Andrew Revkin in Copenhagen, via flickr
You usually know you are doing something right when you are attacked from both sides. Rush Limbaugh thinks Andy Revkin is part of a radical environmentalist fringe and suggests he should kill himself to reduce his carbon emissions; Joe Romm accuses him of making "egregious mistatements" and "repeatedly screwing up the facts." The Columbia Journalism Review wrote:
Revkin has increasingly found himself--and his paper's coverage--the target of critics on both the right and the left, particularly in the often vitriolic blogosphere. He described himself as "an advocate for scientific reality," not for either side of the debate.
That is a difficult position take in these polarized times. But it is also what used to define journalism. Andy told NPR: "My way is to say, 'What do we know? What don't we know? What can we learn? What's essentially unknowable?' And then, 'What does society do with that body of information that's left?'"
That sometimes leads to controversial positions, such as his statement that got him in such trouble with Limbaugh, cherry-picked out of a more complex message:
"Probably the single most concrete and substantive thing an American, a young American, could do to lower their carbon footprint is not turning off the lights or driving a Prius -- it's having fewer kids."

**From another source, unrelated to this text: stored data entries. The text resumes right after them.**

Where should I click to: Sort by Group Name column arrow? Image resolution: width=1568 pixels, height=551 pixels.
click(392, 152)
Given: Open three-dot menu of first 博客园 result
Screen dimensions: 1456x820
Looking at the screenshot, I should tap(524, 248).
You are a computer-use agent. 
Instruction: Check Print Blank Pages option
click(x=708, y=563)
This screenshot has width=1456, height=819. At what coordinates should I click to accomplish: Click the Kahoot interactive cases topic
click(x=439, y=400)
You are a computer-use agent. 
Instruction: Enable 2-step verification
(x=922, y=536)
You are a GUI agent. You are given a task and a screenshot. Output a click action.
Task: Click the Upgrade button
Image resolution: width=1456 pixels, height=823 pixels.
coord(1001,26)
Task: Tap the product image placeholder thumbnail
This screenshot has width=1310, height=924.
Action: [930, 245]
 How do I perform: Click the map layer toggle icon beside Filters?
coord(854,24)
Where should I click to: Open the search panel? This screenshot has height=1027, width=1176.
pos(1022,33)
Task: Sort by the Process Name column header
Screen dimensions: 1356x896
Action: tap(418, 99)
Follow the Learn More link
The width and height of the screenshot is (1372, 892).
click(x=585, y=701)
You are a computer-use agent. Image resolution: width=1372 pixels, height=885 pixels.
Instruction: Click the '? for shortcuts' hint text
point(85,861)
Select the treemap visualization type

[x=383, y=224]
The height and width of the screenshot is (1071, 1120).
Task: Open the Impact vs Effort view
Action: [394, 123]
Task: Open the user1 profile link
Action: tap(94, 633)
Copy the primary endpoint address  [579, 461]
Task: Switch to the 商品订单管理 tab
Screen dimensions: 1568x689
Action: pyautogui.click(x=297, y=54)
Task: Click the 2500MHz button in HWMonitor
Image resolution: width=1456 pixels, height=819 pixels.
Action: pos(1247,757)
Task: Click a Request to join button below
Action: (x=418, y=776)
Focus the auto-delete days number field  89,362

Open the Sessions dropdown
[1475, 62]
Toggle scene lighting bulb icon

He made the point more clearly and controversially last year in a speech at Columbia University:
My coverage has evolved. Climate change is not the story of our time. Climate change is a subset of the story of our time, which is that we are coming of age on a finite planet and only just now recognizing that it is finite. So how we mesh infinite aspirations of a species that's been on this explosive trajectory -- not just of population growth but of consumptive appetite -- how can we make a transition to a sort of stabilized and still prosperous relationship with the Earth and each other is the story of our time.
That isn't a message people want to hear. It is tough and complex in a world where people want short and simple and fast.
Andy has acknowledged that blogging is different than writing in the paper, that stuff goes up faster and rawer and is more interactive. "It's more like being a mountain guide after an avalanche, than being the old-style, 'Here's the news, take it or leave it, thank you very much, goodnight.'" He says the pressure of doing both has been wearing. So when the buyout offer came from the Times he took it, and will teach at the Pace Academy of Applied Environmental Studies.. He is leaving print journalism behind, physically and metaphorically, as he talks of web-based portals and wikis and even perhaps a presence in Second Life.
According to his goodbye post, Andy will have his students study the "perils of oversimplification and advocacy when science meets the media and politics." It is probably a class we should all take.